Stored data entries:
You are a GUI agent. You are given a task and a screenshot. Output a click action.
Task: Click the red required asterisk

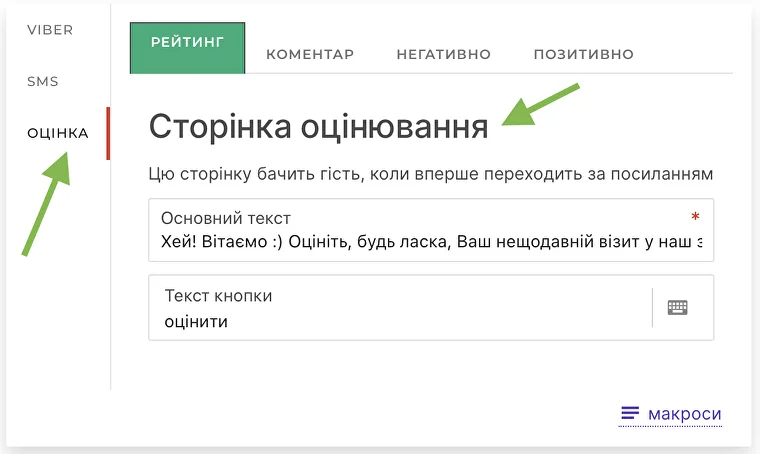coord(695,217)
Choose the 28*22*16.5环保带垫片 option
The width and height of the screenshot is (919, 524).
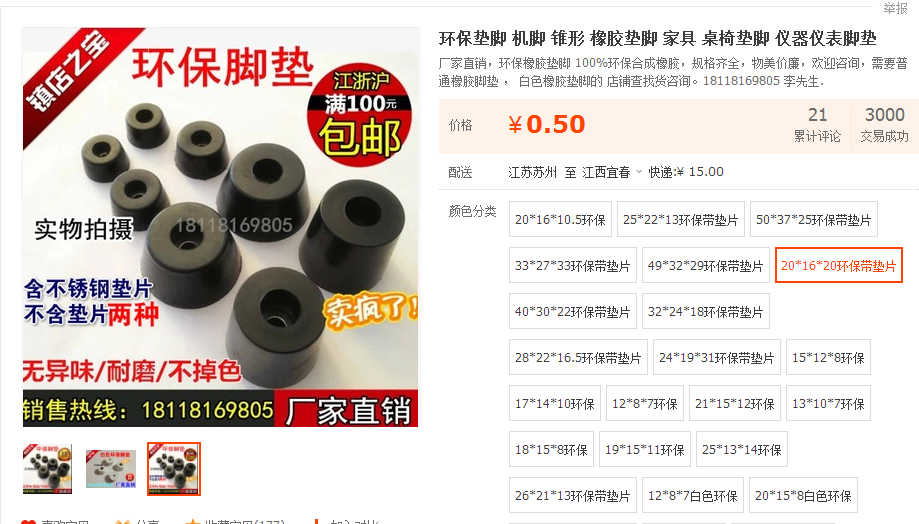pyautogui.click(x=578, y=357)
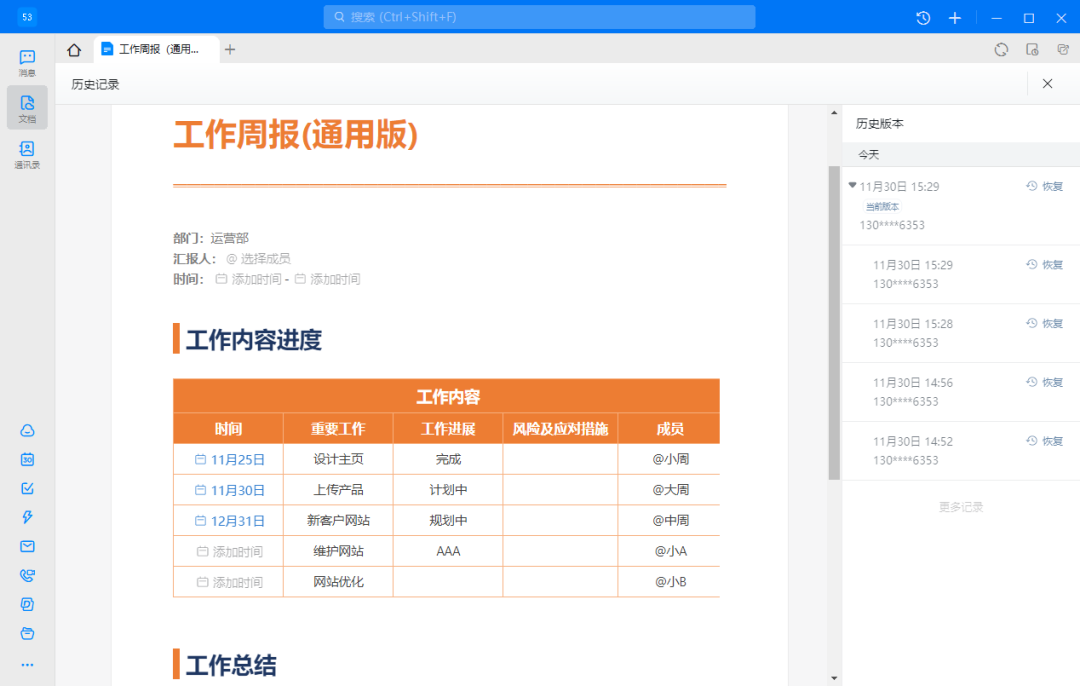Click the calendar icon in the left sidebar
This screenshot has height=686, width=1080.
click(x=27, y=459)
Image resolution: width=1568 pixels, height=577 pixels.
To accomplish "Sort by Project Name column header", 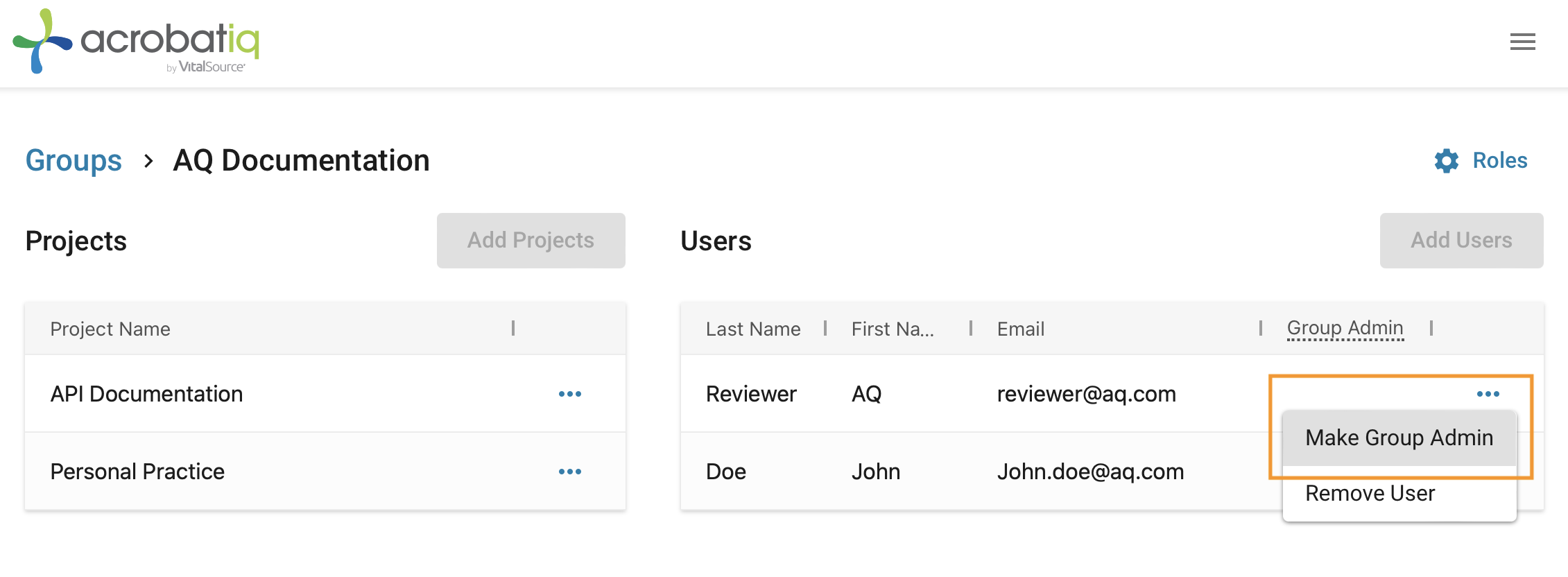I will (x=110, y=329).

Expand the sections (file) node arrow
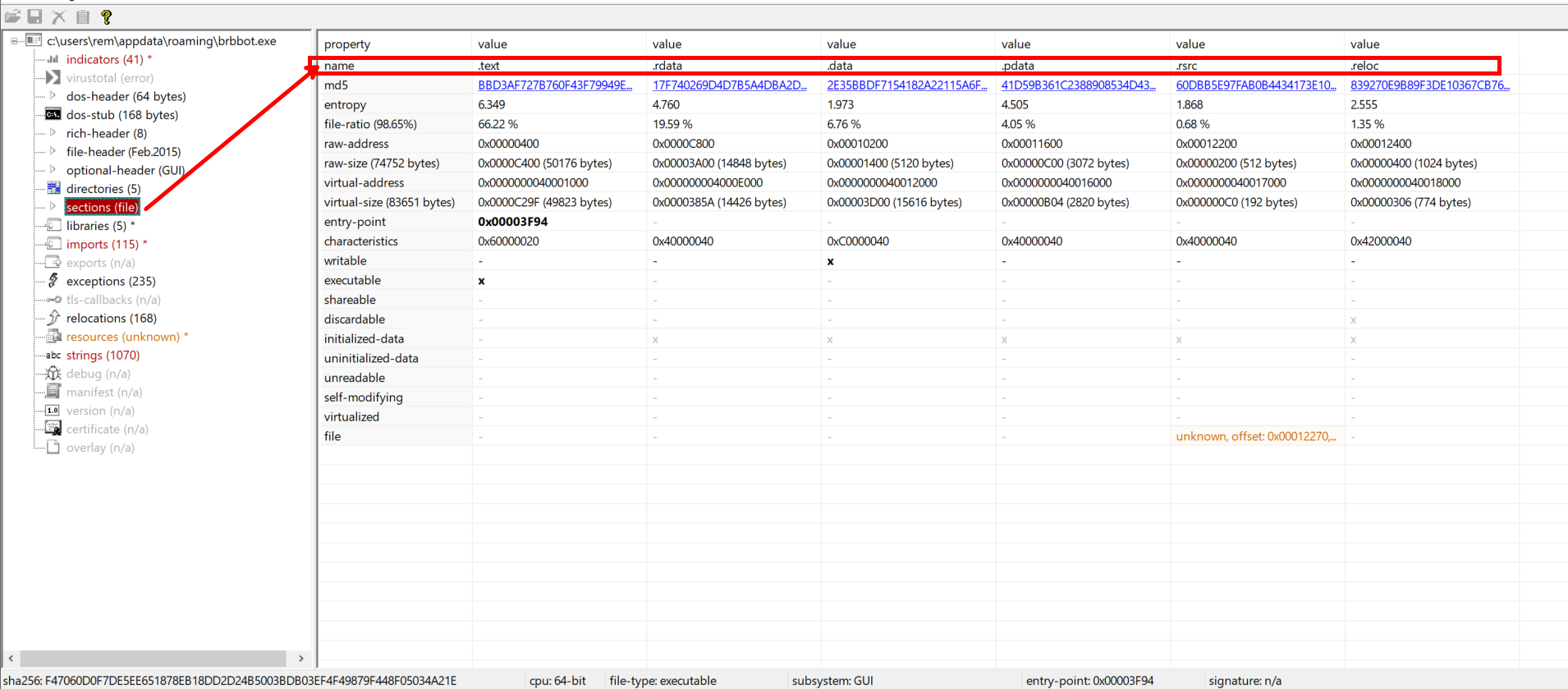click(53, 207)
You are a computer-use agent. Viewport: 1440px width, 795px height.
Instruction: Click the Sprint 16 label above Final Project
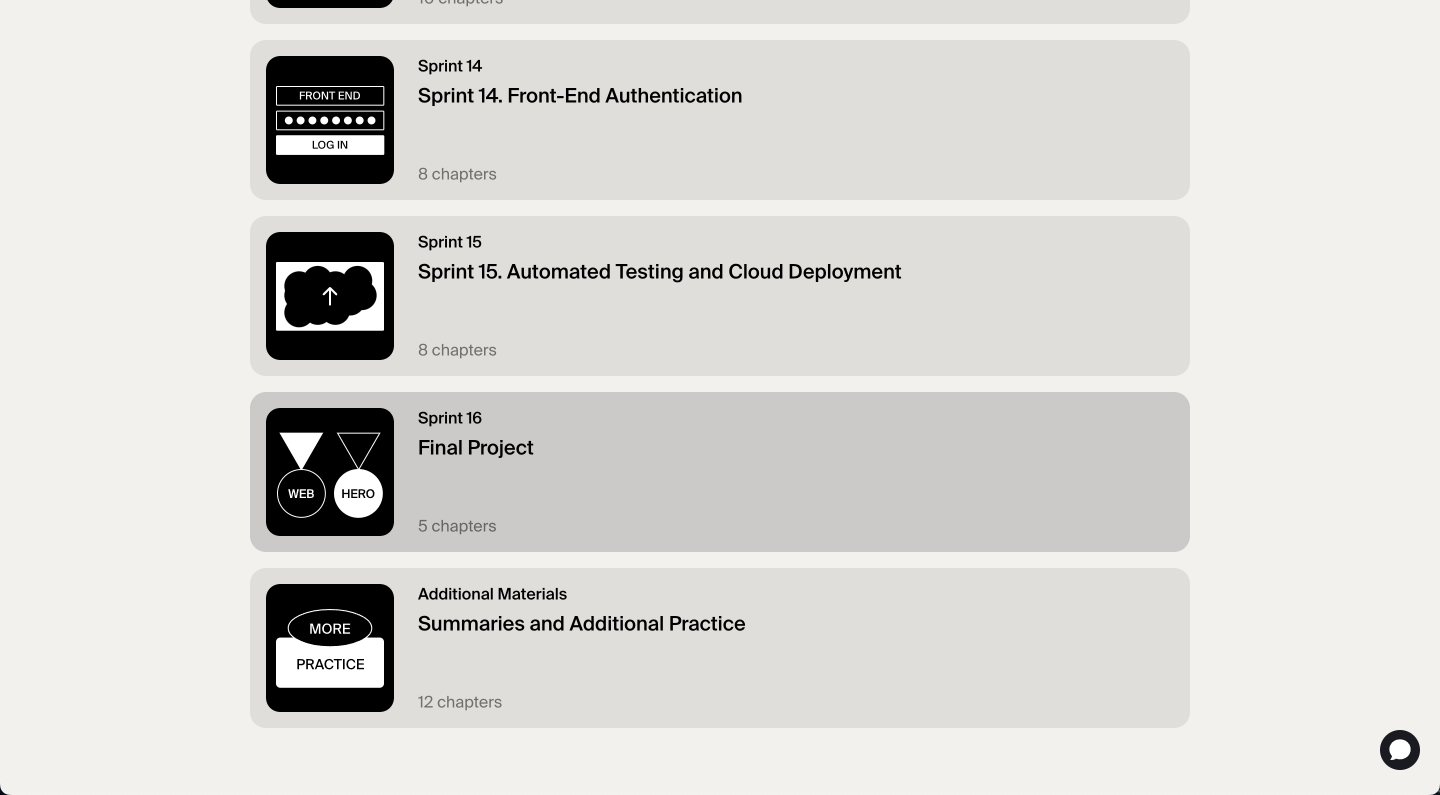click(450, 418)
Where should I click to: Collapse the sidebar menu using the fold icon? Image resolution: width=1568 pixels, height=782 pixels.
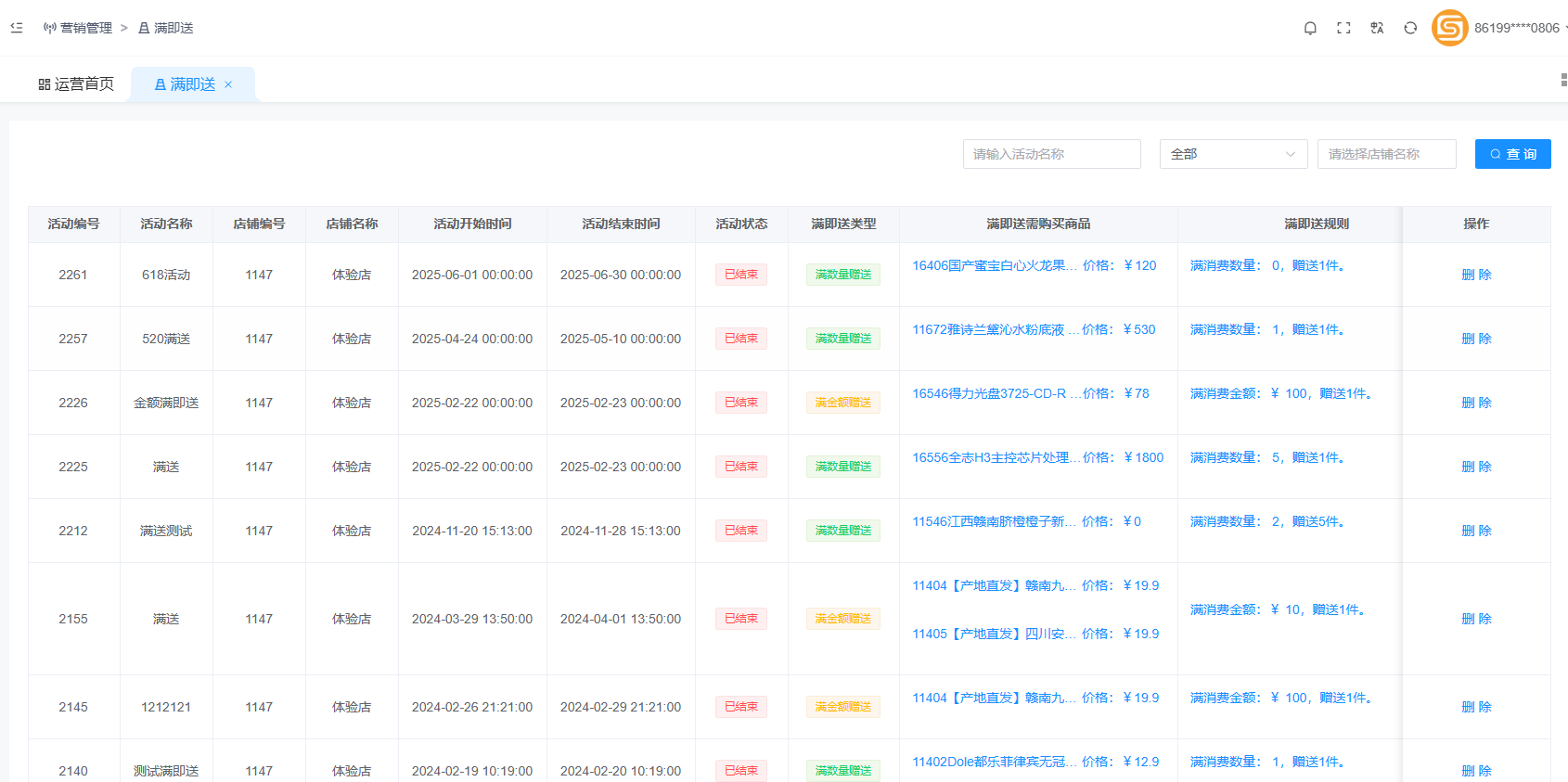(x=17, y=28)
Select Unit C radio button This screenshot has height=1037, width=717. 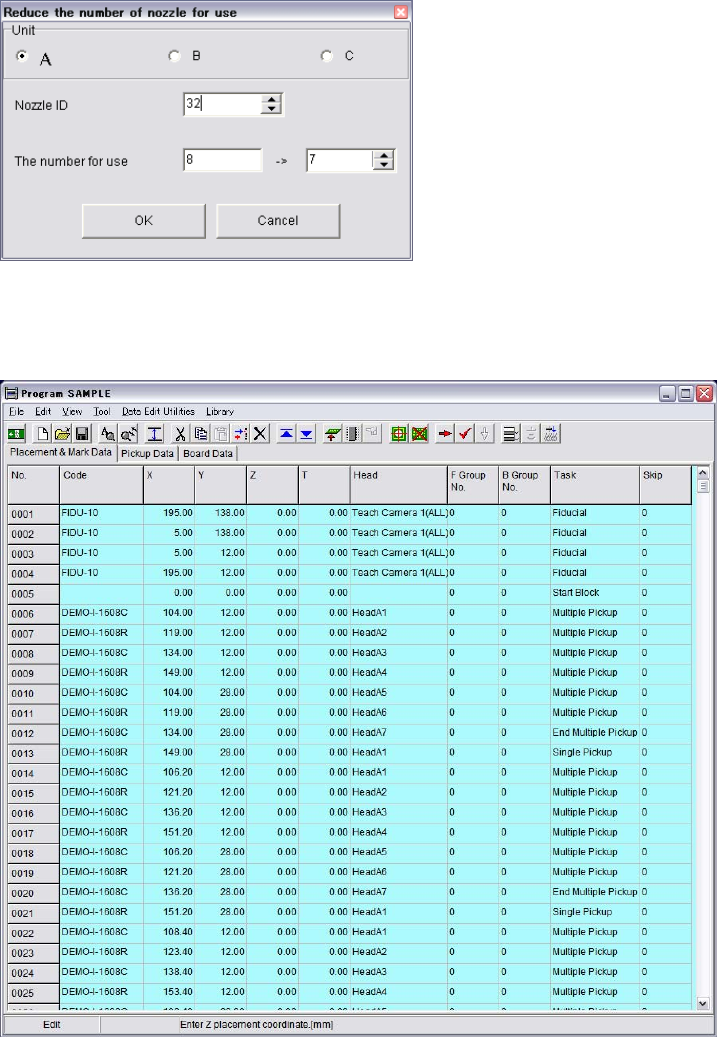326,57
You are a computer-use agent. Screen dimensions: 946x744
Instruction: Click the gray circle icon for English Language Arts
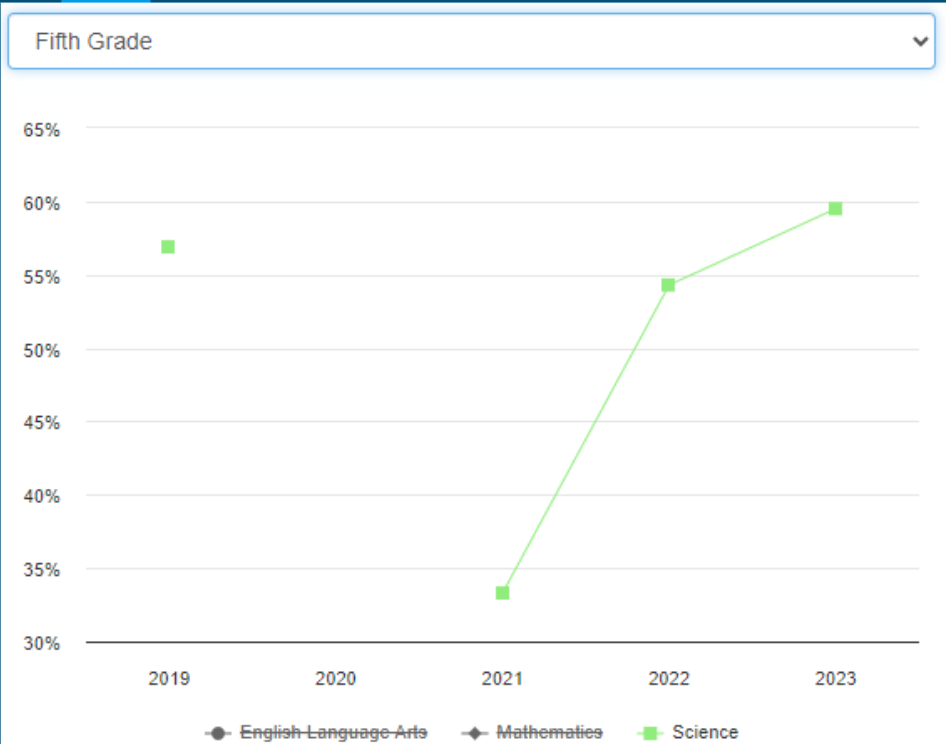220,733
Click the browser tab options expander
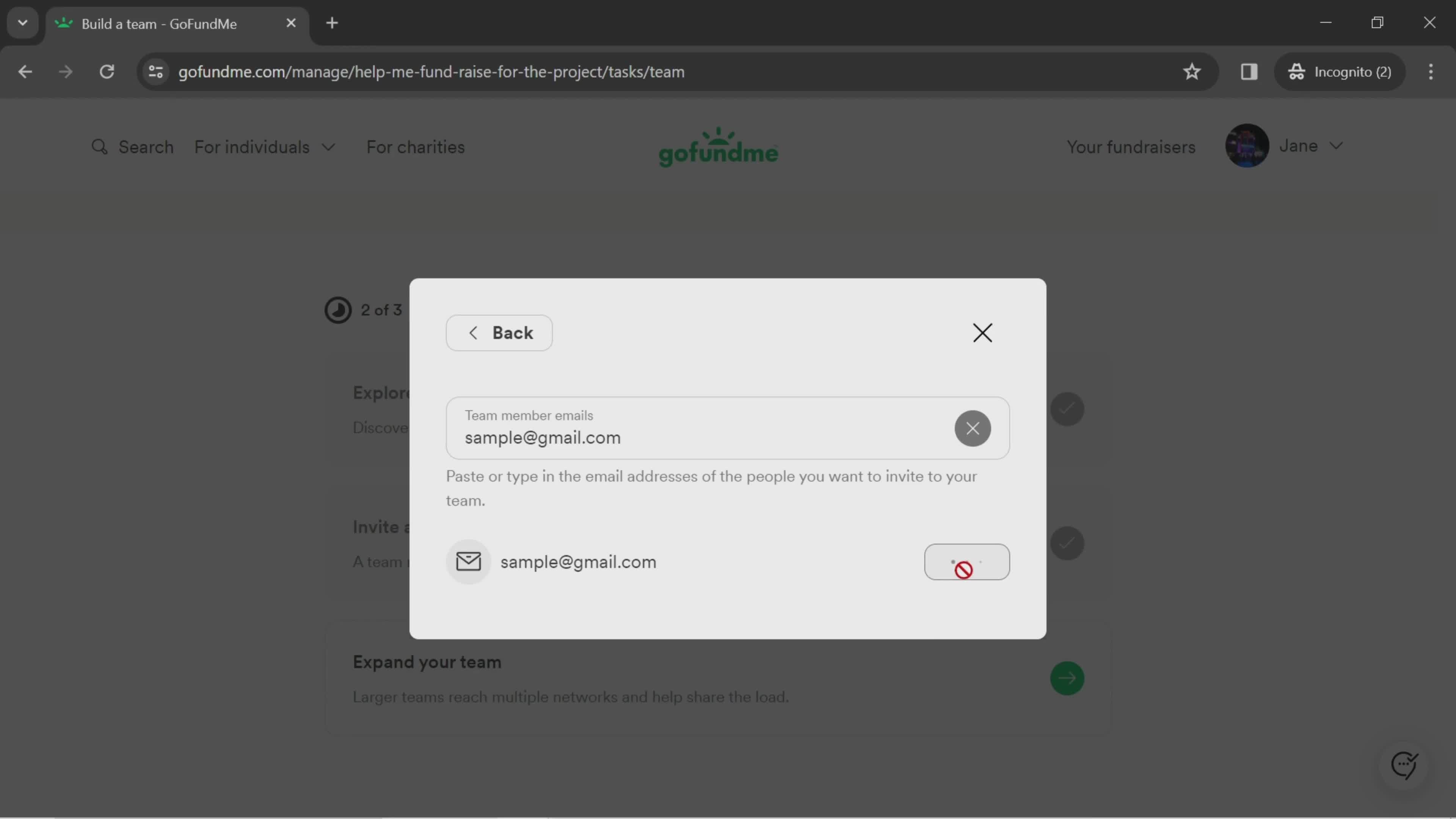 pos(22,22)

■ **Work item**
Where a line above contains the word "agent", copy that line.

■ **Answer for this exercise**
You are a GUI agent. You are given a task and a screenshot. Output a click action.
You are a computer-use agent. Viewport: 1440px width, 795px height.
You are a computer-use agent. Screen dimensions: 946x744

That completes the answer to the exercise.